(Items listed in a dataset)
****************************************
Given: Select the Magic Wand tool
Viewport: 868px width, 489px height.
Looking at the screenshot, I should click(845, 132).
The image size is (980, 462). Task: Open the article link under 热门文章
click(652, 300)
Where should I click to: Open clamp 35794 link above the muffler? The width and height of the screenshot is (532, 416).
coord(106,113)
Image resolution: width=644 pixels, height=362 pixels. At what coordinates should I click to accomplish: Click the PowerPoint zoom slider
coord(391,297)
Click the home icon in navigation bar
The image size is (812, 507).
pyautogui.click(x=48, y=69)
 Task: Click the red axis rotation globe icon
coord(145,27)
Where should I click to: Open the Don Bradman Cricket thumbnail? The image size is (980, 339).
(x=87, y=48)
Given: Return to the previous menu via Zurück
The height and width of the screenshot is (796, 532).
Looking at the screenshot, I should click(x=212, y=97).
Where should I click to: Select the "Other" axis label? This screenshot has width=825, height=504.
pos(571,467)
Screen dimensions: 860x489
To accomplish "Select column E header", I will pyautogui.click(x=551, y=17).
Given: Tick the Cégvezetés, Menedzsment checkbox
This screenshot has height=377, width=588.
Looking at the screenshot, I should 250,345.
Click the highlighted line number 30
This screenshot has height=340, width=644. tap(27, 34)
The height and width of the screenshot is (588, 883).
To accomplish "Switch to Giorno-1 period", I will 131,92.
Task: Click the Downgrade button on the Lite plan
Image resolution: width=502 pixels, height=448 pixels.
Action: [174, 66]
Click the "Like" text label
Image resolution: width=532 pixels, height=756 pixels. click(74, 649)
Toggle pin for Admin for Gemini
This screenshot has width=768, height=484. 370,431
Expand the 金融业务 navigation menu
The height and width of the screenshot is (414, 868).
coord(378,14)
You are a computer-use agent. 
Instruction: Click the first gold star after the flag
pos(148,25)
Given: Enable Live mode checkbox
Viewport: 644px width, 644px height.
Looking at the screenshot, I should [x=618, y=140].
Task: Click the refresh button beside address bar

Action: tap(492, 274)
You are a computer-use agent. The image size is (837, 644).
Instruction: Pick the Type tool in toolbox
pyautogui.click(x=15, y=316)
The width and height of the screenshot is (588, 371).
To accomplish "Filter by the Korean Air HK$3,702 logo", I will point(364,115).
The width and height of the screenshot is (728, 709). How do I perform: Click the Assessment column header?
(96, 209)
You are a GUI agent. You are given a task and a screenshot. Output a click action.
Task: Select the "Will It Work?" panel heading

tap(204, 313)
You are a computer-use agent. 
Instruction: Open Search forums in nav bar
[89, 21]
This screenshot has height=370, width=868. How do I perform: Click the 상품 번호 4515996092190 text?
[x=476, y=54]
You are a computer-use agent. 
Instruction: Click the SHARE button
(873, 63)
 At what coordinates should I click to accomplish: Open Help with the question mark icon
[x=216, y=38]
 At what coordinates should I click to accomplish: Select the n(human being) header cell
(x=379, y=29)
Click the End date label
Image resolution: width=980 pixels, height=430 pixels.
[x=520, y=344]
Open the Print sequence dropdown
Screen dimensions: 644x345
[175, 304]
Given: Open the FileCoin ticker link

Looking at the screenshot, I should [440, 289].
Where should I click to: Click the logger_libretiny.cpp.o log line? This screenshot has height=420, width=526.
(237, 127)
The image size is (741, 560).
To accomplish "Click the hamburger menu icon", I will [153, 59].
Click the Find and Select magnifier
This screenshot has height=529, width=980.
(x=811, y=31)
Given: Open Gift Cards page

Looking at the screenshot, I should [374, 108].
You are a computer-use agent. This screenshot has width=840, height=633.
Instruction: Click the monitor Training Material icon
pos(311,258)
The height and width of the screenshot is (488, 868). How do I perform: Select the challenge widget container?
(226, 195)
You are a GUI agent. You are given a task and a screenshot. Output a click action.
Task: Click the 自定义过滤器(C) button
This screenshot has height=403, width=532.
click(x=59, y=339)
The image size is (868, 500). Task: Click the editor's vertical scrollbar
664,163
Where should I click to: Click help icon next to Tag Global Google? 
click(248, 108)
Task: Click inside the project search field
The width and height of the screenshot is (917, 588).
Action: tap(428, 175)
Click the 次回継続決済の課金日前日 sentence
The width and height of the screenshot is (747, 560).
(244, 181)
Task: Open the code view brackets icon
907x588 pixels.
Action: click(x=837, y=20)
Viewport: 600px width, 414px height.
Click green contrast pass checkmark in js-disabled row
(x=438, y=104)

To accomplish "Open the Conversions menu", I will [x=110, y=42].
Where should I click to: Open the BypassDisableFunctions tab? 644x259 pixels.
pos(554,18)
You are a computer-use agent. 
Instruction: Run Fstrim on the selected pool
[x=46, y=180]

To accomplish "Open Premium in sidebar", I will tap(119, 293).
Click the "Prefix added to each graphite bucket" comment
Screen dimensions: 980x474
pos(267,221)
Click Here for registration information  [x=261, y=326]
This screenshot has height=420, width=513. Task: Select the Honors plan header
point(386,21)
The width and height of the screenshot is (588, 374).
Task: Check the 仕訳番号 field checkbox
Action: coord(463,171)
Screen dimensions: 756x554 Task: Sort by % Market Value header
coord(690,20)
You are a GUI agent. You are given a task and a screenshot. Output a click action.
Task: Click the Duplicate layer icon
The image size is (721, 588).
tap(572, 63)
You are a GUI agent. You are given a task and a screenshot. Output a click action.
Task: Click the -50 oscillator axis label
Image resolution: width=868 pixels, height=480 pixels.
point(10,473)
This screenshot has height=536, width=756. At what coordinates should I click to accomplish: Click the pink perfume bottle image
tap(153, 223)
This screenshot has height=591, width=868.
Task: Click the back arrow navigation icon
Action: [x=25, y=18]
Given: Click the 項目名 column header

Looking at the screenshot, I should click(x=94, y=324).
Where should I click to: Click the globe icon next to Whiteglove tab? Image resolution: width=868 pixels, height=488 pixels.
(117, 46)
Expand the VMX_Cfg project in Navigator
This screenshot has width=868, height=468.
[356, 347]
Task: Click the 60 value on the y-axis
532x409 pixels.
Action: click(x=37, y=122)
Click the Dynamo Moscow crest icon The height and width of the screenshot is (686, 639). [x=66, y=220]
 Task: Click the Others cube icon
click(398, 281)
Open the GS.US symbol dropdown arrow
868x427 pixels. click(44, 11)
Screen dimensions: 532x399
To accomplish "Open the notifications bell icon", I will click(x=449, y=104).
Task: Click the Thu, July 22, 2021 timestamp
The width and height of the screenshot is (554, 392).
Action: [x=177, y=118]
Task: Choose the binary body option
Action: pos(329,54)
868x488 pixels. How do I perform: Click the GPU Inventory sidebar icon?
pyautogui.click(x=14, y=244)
****************************************
Output all of the data in full, exactly as given.

### Task solution
Given: Select the Magic Wand tool
Viewport: 868px width, 489px height.
Looking at the screenshot, I should click(845, 132).
The image size is (980, 462). Task: Open the article link under 热门文章
click(652, 300)
Where should I click to: Open clamp 35794 link above the muffler? The width and height of the screenshot is (532, 416).
coord(106,113)
Image resolution: width=644 pixels, height=362 pixels. At what coordinates should I click to accomplish: Click the PowerPoint zoom slider
coord(391,297)
Click the home icon in navigation bar
The image size is (812, 507).
pyautogui.click(x=48, y=69)
 Task: Click the red axis rotation globe icon
coord(145,27)
Where should I click to: Open the Don Bradman Cricket thumbnail? The image size is (980, 339).
(x=87, y=48)
Given: Return to the previous menu via Zurück
The height and width of the screenshot is (796, 532).
Looking at the screenshot, I should click(x=212, y=97).
Where should I click to: Select the "Other" axis label? This screenshot has width=825, height=504.
pos(571,467)
Screen dimensions: 860x489
To accomplish "Select column E header", I will pyautogui.click(x=551, y=17).
Given: Tick the Cégvezetés, Menedzsment checkbox
This screenshot has height=377, width=588.
Looking at the screenshot, I should 250,345.
Click the highlighted line number 30
This screenshot has height=340, width=644. tap(27, 34)
The height and width of the screenshot is (588, 883).
To accomplish "Switch to Giorno-1 period", I will 131,92.
Task: Click the Downgrade button on the Lite plan
Image resolution: width=502 pixels, height=448 pixels.
Action: [174, 66]
Click the "Like" text label
Image resolution: width=532 pixels, height=756 pixels. click(74, 649)
Toggle pin for Admin for Gemini
This screenshot has width=768, height=484. 370,431
Expand the 金融业务 navigation menu
The height and width of the screenshot is (414, 868).
coord(378,14)
You are a computer-use agent. 
Instruction: Click the first gold star after the flag
pos(148,25)
Given: Enable Live mode checkbox
Viewport: 644px width, 644px height.
Looking at the screenshot, I should [x=618, y=140].
Task: Click the refresh button beside address bar

Action: tap(492, 274)
You are a computer-use agent. The image size is (837, 644).
Instruction: Pick the Type tool in toolbox
pyautogui.click(x=15, y=316)
The width and height of the screenshot is (588, 371).
To accomplish "Filter by the Korean Air HK$3,702 logo", I will point(364,115).
The width and height of the screenshot is (728, 709). How do I perform: Click the Assessment column header?
(96, 209)
You are a GUI agent. You are given a task and a screenshot. Output a click action.
Task: Select the "Will It Work?" panel heading

tap(204, 313)
You are a computer-use agent. 
Instruction: Open Search forums in nav bar
[89, 21]
This screenshot has height=370, width=868. How do I perform: Click the 상품 번호 4515996092190 text?
[x=476, y=54]
You are a computer-use agent. 
Instruction: Click the SHARE button
(873, 63)
 At what coordinates should I click to accomplish: Open Help with the question mark icon
[x=216, y=38]
 At what coordinates should I click to accomplish: Select the n(human being) header cell
(x=379, y=29)
Click the End date label
Image resolution: width=980 pixels, height=430 pixels.
[x=520, y=344]
Open the Print sequence dropdown
Screen dimensions: 644x345
[175, 304]
Given: Open the FileCoin ticker link

Looking at the screenshot, I should [440, 289].
Where should I click to: Click the logger_libretiny.cpp.o log line? This screenshot has height=420, width=526.
(237, 127)
The image size is (741, 560).
To accomplish "Click the hamburger menu icon", I will [153, 59].
Click the Find and Select magnifier
This screenshot has height=529, width=980.
(x=811, y=31)
Given: Open Gift Cards page

Looking at the screenshot, I should [374, 108].
You are a computer-use agent. This screenshot has width=840, height=633.
Instruction: Click the monitor Training Material icon
pos(311,258)
The height and width of the screenshot is (488, 868). How do I perform: Select the challenge widget container?
(226, 195)
You are a GUI agent. You are given a task and a screenshot. Output a click action.
Task: Click the 自定义过滤器(C) button
This screenshot has height=403, width=532.
click(x=59, y=339)
The image size is (868, 500). Task: Click the editor's vertical scrollbar
664,163
Where should I click to: Click help icon next to Tag Global Google? 
click(248, 108)
Task: Click inside the project search field
The width and height of the screenshot is (917, 588).
Action: tap(428, 175)
Click the 次回継続決済の課金日前日 sentence
The width and height of the screenshot is (747, 560).
(244, 181)
Task: Open the code view brackets icon
907x588 pixels.
Action: click(x=837, y=20)
Viewport: 600px width, 414px height.
Click green contrast pass checkmark in js-disabled row
(x=438, y=104)

To accomplish "Open the Conversions menu", I will [x=110, y=42].
Where should I click to: Open the BypassDisableFunctions tab? 644x259 pixels.
pos(554,18)
You are a computer-use agent. 
Instruction: Run Fstrim on the selected pool
[x=46, y=180]

To accomplish "Open Premium in sidebar", I will tap(119, 293).
Click the "Prefix added to each graphite bucket" comment
Screen dimensions: 980x474
pos(267,221)
Click Here for registration information  [x=261, y=326]
This screenshot has height=420, width=513. Task: Select the Honors plan header
point(386,21)
The width and height of the screenshot is (588, 374).
Task: Check the 仕訳番号 field checkbox
Action: coord(463,171)
Screen dimensions: 756x554 Task: Sort by % Market Value header
coord(690,20)
You are a GUI agent. You are given a task and a screenshot. Output a click action.
Task: Click the Duplicate layer icon
The image size is (721, 588).
tap(572, 63)
You are a GUI agent. You are given a task and a screenshot. Output a click action.
Task: Click the -50 oscillator axis label
Image resolution: width=868 pixels, height=480 pixels.
point(10,473)
This screenshot has height=536, width=756. At what coordinates should I click to accomplish: Click the pink perfume bottle image
tap(153, 223)
This screenshot has height=591, width=868.
Task: Click the back arrow navigation icon
Action: [x=25, y=18]
Given: Click the 項目名 column header

Looking at the screenshot, I should click(x=94, y=324).
Where should I click to: Click the globe icon next to Whiteglove tab? Image resolution: width=868 pixels, height=488 pixels.
(117, 46)
Expand the VMX_Cfg project in Navigator
This screenshot has width=868, height=468.
[356, 347]
Task: Click the 60 value on the y-axis
532x409 pixels.
Action: click(x=37, y=122)
Click the Dynamo Moscow crest icon The height and width of the screenshot is (686, 639). [x=66, y=220]
 Task: Click the Others cube icon
click(398, 281)
Open the GS.US symbol dropdown arrow
868x427 pixels. click(44, 11)
Screen dimensions: 532x399
To accomplish "Open the notifications bell icon", I will click(x=449, y=104).
Task: Click the Thu, July 22, 2021 timestamp
The width and height of the screenshot is (554, 392).
Action: [x=177, y=118]
Task: Choose the binary body option
Action: pos(329,54)
868x488 pixels. How do I perform: Click the GPU Inventory sidebar icon?
pyautogui.click(x=14, y=244)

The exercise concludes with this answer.